Geschäftsmann um 100.000 Euro erpresst
Das war schon großes Kino im Amtsgericht Hattingen: Das vermeintliche Opfer erschien mit zwei Leibwächtern, Chauffeur, einem Rechtsanwalt als Zeugenbeistand und einem weiteren Anwalt als Zeuge. Der Angeklagte (39) soll ihn in seinem eigenen Haus bedroht und erpresst haben, weil er den Geschäftsmann für seine verbüßte Untersuchungshaft verantwortlich macht. Dafür wollte er 100.000 Euro kassieren.
Angeklagter und Opfer sind in der Welt der selbständigen Handelsvertreter zuhause. Das Opfer führt derzeit in Hattingen ein lukratives Unternehmen, in der es um die Verbreitung von Weltliteratur und Bildern berühmter Maler geht. Die Werke werden in Handarbeit und kleiner Auflage neu gestaltet und für Liebhaber zum Kauf angeboten. Der Angeklagte will sich gerade eine neue Idee aufbauen. So recht herausrücken mit der Sprache will er da nicht.
In jedem Fall läuft derzeit gegen den Angeklagten eine Berufung im Hinblick auf ein Urteil des Hagener Amtsgerichtes. Hier war er zu einer mehrjährigen Haftstrafe wegen Betrug verurteilt worden. Das Urteil ist aber noch nicht rechtskräftig. Verbüßt hat er hingegen Strafen zu Verurteilungen wegen Körperverletzung, Steuerhinterziehung, Urkundenfälschung und schwerem Raub. Vor dem Hattinger Amtsgericht geht es um die Erpressung des Geschäftsmannes, weil er in ihm den Verursacher für seine Untersuchungshaft sieht.

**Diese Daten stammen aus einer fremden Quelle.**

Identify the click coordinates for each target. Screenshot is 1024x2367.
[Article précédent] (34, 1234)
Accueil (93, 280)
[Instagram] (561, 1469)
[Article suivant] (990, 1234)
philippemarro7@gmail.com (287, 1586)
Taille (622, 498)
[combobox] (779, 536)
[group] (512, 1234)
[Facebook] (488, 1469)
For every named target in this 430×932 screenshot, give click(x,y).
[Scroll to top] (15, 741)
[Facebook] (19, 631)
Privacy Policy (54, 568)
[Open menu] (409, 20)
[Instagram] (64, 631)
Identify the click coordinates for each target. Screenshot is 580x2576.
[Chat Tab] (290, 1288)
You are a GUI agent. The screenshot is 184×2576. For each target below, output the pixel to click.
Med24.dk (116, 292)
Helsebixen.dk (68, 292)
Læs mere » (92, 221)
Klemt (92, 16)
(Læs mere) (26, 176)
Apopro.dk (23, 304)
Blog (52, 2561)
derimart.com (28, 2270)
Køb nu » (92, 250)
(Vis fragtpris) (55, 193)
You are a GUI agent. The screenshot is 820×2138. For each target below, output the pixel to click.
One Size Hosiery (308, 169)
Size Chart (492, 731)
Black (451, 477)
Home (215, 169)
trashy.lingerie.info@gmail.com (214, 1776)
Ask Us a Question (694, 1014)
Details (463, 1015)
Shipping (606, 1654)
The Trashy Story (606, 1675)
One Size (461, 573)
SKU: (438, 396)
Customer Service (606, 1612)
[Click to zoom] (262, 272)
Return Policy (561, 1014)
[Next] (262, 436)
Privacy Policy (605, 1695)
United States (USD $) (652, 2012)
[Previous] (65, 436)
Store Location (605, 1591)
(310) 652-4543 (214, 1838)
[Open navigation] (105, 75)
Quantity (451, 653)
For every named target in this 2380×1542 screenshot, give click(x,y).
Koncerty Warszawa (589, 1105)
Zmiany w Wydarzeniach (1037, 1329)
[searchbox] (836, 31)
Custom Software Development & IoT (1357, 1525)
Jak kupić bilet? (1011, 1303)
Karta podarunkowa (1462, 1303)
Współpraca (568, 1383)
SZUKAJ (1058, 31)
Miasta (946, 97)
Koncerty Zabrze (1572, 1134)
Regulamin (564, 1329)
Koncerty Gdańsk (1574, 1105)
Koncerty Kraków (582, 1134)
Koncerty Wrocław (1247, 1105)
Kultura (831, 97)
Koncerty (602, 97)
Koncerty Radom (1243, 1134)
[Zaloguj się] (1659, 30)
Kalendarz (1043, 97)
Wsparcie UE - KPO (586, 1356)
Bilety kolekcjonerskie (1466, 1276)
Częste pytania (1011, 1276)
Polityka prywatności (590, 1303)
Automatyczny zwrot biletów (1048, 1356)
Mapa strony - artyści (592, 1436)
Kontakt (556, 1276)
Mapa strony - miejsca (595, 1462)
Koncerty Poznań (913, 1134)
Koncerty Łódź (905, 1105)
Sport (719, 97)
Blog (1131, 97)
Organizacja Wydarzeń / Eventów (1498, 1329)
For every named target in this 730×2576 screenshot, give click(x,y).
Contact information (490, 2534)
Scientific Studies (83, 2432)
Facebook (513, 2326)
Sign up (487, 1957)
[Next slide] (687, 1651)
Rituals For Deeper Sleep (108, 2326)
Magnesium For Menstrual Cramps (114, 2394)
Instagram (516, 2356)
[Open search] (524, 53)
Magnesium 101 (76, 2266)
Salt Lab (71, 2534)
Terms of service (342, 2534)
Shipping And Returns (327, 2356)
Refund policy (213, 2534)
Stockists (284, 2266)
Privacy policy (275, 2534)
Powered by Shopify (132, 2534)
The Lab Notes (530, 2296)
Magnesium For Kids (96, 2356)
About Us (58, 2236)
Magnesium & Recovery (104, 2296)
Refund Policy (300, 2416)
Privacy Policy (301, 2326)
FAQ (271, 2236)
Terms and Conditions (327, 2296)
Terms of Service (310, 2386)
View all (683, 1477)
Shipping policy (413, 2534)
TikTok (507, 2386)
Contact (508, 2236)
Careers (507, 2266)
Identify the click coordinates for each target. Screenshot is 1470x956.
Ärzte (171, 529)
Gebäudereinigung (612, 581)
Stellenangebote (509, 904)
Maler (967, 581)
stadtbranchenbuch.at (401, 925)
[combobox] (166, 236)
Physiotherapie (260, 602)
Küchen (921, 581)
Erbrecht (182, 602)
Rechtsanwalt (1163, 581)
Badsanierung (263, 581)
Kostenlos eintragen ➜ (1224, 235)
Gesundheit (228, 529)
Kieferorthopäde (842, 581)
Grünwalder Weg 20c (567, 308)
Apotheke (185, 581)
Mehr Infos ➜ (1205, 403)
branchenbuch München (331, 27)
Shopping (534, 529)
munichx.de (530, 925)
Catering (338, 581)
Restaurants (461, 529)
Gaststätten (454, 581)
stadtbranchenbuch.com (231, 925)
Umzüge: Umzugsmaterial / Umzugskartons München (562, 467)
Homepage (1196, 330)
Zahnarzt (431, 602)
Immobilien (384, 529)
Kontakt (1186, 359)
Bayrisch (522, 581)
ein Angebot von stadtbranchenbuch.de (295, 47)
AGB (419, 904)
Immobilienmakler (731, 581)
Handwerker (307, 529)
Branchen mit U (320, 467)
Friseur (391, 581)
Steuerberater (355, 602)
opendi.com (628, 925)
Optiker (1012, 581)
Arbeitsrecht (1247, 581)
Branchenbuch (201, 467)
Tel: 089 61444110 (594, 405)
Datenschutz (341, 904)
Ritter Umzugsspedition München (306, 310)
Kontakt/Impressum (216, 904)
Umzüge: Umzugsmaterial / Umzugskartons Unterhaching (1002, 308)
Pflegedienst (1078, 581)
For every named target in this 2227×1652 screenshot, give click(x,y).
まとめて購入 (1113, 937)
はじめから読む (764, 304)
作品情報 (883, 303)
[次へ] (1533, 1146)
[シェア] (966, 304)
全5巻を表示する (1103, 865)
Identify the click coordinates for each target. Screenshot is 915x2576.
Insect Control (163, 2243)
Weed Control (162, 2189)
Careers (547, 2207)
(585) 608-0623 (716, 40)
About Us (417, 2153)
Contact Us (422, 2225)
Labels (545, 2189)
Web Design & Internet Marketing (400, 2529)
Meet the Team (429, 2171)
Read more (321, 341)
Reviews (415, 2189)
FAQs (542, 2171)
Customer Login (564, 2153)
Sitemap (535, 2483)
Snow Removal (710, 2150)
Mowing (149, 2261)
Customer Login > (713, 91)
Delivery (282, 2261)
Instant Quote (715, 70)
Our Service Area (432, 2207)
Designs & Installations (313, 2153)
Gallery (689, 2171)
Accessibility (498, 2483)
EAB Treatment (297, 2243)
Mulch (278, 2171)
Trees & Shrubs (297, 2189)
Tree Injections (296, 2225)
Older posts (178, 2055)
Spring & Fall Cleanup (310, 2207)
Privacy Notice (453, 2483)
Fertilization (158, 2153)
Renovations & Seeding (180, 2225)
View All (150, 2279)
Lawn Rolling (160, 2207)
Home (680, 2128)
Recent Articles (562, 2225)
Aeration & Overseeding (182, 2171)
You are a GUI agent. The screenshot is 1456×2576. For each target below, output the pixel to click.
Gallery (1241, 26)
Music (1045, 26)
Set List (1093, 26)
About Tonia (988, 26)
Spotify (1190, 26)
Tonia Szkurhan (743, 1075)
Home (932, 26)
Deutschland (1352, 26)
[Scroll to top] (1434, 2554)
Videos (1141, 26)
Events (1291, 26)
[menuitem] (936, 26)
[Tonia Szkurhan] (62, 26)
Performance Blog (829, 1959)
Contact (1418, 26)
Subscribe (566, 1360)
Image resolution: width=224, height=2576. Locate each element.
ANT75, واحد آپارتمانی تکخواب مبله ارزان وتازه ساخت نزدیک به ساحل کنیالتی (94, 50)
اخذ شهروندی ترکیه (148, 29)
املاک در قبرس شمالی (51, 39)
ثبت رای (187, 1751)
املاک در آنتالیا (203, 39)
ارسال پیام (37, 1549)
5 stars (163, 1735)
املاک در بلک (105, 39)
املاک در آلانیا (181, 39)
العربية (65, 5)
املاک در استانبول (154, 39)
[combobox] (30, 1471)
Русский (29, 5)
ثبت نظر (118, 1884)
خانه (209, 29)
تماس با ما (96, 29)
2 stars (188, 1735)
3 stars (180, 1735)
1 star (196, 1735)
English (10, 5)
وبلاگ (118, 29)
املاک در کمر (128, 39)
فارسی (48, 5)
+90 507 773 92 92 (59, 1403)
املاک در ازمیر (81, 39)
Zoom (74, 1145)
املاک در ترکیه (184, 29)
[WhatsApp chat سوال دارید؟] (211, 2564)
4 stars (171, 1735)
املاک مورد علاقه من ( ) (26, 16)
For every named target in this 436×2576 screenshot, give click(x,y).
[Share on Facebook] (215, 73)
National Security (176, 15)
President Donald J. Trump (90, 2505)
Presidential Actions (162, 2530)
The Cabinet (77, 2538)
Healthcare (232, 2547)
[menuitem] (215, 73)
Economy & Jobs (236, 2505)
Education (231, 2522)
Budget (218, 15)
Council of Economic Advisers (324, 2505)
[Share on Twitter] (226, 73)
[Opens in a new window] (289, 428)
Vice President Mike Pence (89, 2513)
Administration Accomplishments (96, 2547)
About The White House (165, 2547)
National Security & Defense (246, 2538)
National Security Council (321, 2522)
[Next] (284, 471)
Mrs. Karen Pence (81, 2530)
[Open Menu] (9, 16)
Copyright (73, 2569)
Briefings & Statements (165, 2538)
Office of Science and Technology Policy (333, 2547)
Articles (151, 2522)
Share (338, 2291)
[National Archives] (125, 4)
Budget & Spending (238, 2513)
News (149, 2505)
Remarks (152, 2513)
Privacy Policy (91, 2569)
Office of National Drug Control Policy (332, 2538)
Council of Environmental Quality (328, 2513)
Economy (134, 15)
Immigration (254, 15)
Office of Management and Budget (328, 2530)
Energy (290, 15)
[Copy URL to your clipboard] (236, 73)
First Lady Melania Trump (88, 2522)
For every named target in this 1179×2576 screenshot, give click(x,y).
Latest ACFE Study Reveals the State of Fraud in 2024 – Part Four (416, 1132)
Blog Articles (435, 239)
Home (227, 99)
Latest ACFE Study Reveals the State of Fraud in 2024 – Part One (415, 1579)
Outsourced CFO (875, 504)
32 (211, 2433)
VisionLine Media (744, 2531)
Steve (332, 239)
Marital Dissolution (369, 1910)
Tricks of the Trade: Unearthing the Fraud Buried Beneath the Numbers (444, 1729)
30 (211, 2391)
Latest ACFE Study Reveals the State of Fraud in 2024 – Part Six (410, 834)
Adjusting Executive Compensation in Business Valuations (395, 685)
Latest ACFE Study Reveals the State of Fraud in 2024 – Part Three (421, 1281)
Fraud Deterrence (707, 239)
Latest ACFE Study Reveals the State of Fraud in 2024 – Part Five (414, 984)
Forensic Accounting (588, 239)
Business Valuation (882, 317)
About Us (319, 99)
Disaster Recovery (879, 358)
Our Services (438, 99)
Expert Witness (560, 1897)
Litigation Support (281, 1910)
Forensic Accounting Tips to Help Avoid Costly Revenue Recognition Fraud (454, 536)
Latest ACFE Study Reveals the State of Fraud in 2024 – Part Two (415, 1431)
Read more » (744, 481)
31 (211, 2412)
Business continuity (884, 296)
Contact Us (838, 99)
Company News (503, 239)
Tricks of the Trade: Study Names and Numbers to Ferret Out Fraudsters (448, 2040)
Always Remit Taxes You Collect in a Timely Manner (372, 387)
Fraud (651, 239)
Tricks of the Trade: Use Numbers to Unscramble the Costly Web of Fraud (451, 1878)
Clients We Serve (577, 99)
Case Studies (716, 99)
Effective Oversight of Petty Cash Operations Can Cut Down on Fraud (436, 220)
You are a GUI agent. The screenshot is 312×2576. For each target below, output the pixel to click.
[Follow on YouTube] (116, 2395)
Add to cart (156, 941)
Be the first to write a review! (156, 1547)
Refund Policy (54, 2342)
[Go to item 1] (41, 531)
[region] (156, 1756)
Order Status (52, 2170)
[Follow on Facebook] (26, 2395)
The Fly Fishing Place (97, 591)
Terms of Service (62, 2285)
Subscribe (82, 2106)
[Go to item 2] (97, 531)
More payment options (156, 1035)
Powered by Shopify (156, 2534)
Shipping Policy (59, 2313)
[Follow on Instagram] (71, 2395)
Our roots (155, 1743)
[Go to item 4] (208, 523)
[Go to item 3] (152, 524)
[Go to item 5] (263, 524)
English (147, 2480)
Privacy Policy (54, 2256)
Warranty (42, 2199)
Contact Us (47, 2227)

Der Angeklagte bestreitet dies. Ja, es habe das Treffen im Haus des Geschäftsmannes gegeben. Man habe im Büro im Konferenzraum gesessen. Und es habe auch eine finanzielle Forderung an ihn gegeben. Dies sei als Ablösesumme für einen abgesprungenen Kunden zu verstehen.
Das schildert der aufgebrachte Geschäftsmann völlig anders. 16 Kameras sollen Grund und Boden überwachen, zweimal sei bei ihm eingebrochen worden – so schildert er es dem Gericht. Er habe mit der Untersuchungshaft des Angeklagten überhaupt nichts zu tun gehabt und habe ihm dies auch erklären wollen. Doch der Angeklagte habe gar nicht zugehört und ihn nur weiter verantwortlich gemacht. Aus Angst habe er zuvor eine Videokamera im Besprechungsraum installieren lassen sowie zwei Zeugen im Nebenraum platziert. Einer davon sei sein Bruder, ein Polizist. Die Videokamera zeichnete allerdings nur den Beginn des Treffens auf und die beiden Zeugen konnten nur die lauteren Gesprächsfetzen hören. Das Opfer berichtet, er habe dann sofort ein Gesprächsprotokoll angefertigt, habe Kontakt zu seinem Anwalt und der Polizei aufgenommen, habe sich um Personenschutz gekümmert. Der Angeklagte habe ihn nicht nur erpresst, sondern ihn auch bedroht. Wenn er nicht zahle, werde er im Rollstuhl enden.
Staatsanwalt Joachim Lichtinghagen sieht in den mitgehörten Gesprächsfetzen Anhaltspunkte für die versuchte räuberische Erpressung und interpretiert die Zeugenaussagen als glaubhaft. Er verlangt eine Freiheitsstrafe von einem Jahr, die nicht mehr zur Bewährung ausgesetzt werden sollte. Die Verteidigung sieht hingegen vernünftige Zweifel an der Version des Opfers und fordert Freispruch für den Angeklagten. Das Schöffengericht folgt dem Antrag der Staatsanwaltschaft und verurteilt den Angeklagten zu einer Freiheitsstrafe von einem Jahr ohne Bewährung.